Selain menghidupkan Naruto Uzumaki, Hana juga mengisi suara untuk Luffy dalam One Piece, Makibao dalam Makibao, Tommy Pickles dalam Rugrats, si lebah Hachi dalam Honey Bee Hutch, si monyet Boots sahabat Dora The Explorer, Hyuga Kojiro dalam Kapten Tsubasa, Shinbei dalam Ninja Boy serta Kimimaki dalam Ninja Hattori. Dari sekian banyak karakter yang sudah dilakoninya, Luffy yang tengil tapi keren jadi tokoh favoritnya.
?Otodidak
Kemampuan menciptakan banyak suara dipelajari Hana secara otodidak. Hana juga mengobservasi lingkungan sekitarnya. Ia sering memperhatikan cara anak-anak berbicara karena peran-perannya yang harus ia suarakan didominasi bocah laki-laki. Penghayatan untuk mendalami karakter terbantu dengan ilmu seni pertunjukan yang dipelajarinya di Institut Kesenian Jakarta.
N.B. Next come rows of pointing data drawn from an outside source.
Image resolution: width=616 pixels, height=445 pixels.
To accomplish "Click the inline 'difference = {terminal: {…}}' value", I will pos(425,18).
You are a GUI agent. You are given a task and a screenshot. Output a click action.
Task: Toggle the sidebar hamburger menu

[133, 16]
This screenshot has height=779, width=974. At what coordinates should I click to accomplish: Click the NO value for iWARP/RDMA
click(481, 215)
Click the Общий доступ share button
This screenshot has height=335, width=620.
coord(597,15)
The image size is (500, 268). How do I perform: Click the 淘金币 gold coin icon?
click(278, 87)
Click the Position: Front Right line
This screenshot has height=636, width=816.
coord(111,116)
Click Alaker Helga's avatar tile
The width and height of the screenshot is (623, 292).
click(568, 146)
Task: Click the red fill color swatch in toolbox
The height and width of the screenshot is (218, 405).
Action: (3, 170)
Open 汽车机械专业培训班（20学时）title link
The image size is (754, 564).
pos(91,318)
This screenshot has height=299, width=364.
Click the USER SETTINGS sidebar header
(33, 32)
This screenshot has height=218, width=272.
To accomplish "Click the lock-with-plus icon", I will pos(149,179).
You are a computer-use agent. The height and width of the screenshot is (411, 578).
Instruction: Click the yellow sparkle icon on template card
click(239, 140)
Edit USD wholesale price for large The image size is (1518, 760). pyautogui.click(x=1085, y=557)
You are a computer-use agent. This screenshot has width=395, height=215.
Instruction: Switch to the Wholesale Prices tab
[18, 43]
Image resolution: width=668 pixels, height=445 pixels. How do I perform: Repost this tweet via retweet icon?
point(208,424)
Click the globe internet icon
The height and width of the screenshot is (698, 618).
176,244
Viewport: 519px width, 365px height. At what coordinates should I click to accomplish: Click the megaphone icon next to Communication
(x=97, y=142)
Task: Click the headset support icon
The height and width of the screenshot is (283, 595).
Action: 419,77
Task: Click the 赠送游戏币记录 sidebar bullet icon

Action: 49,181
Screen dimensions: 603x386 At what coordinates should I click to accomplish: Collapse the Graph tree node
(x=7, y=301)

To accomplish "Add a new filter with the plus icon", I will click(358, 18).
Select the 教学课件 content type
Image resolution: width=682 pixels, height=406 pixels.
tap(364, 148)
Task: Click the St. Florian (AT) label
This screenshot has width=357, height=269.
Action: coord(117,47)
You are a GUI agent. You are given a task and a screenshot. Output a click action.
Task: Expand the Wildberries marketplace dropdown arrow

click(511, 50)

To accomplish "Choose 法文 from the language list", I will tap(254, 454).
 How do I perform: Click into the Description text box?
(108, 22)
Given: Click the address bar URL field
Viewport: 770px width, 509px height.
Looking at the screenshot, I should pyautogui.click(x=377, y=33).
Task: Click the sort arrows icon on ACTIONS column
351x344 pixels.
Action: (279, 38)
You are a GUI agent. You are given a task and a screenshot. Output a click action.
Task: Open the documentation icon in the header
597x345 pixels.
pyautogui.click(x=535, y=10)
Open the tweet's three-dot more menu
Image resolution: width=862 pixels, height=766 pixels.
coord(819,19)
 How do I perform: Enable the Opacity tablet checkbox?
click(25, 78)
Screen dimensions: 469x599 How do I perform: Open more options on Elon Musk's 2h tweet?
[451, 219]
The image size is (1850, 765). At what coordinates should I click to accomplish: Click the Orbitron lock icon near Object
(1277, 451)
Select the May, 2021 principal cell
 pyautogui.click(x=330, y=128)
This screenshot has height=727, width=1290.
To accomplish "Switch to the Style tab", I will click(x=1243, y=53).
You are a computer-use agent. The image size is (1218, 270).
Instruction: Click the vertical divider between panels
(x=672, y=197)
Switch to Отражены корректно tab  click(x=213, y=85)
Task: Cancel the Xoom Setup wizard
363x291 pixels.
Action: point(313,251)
Dia belajar mengolah rasa yang kemudian diekspresikan dalam suara.
“Tapi saya keasyikkan dubbing jadi enggak lanjut kuliah,” kata Hana.
Dia berharap keputusannya saat itu tidak akan diikuti oleh generasi muda yang ingin jadi dubber.
“Jangan lupa kuliah meski honor terlihat lebih menyilaukan,” ia berpesan.
Hana belia pada masa itu lebih tergoda memprioritaskan aktivitas dubbing yang membuat pundi-pundinya penuh ketimbang menyelesaikan perguruan tinggi. Apalagi waktu itu pekerjaan menyulih suara datang bertubi-tubi.
“Saya sampai tiga shift dubbing, dari pagi ketemu pagi.”
Sebelum krisis moneter, penghasilan dari sulih suara lebih besar ketimbang saat ini. Sebagai gambaran, ada temannya yang menerima honor dua kali dalam sebulan.
“Dia sampai bilang, ‘yang kemarin saja belum habis nih’,” ungkap Hana yang menikah dengan modal tabungan dari bekerja sebagai dubber.
Ada kebiasaan unik dari Hana ketika ia menonton animasi yang dikerjakannya. Bila dubber lain fokus pada tayangan untuk mengevaluasi suara mereka, lain lagi dengan Hana. Dia malah sibuk menghitung berapa banyak iklan yang ada di sela tontonan tersebut.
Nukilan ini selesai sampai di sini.